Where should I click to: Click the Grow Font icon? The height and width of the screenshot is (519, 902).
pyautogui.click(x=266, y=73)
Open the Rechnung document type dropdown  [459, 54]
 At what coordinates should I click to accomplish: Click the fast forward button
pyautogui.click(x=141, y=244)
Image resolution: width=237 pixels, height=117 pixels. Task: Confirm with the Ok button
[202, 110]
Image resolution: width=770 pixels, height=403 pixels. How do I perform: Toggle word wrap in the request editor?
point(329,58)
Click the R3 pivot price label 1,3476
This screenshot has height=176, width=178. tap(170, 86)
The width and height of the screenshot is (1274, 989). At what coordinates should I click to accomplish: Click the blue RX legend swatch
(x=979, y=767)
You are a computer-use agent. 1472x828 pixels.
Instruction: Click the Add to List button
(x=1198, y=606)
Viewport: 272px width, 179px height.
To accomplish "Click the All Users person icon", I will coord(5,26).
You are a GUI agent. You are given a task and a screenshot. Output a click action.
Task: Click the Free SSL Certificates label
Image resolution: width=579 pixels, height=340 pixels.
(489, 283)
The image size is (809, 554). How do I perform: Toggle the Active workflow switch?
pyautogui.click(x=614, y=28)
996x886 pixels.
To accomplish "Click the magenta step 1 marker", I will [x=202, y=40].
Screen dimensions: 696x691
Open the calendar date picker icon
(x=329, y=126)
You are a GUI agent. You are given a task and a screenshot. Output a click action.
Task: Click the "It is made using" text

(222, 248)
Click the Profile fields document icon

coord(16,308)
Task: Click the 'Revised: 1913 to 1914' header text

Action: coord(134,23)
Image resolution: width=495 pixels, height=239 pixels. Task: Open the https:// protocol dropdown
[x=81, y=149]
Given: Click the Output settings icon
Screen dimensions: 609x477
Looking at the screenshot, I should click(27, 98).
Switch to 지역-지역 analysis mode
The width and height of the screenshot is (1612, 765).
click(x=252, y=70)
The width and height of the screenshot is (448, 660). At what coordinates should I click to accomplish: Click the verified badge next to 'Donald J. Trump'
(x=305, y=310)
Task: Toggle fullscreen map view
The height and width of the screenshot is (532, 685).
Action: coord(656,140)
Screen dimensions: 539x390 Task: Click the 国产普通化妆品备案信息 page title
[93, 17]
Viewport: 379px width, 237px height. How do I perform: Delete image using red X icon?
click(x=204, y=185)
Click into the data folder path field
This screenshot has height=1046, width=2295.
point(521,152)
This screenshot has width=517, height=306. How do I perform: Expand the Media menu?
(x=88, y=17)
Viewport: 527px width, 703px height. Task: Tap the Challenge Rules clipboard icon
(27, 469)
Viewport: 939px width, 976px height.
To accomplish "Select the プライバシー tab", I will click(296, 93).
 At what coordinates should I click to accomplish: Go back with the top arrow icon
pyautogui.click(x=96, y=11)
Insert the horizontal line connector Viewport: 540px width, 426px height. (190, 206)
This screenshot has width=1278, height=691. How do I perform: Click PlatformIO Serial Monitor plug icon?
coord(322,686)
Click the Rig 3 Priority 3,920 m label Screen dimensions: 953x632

■ Task objective
Convert the lines of the records, from the line containing "At what coordinates should I click to accomplish: Go" through the end of the records, inclusive, into a numbered list, omitting any blank lines.

■ Final answer
1.  At what coordinates should I click to accomplish: Go back with the top arrow icon
2. pyautogui.click(x=96, y=11)
3. Insert the horizontal line connector Viewport: 540px width, 426px height. (190, 206)
4. This screenshot has width=1278, height=691. How do I perform: Click PlatformIO Serial Monitor plug icon?
5. coord(322,686)
6. Click the Rig 3 Priority 3,920 m label Screen dimensions: 953x632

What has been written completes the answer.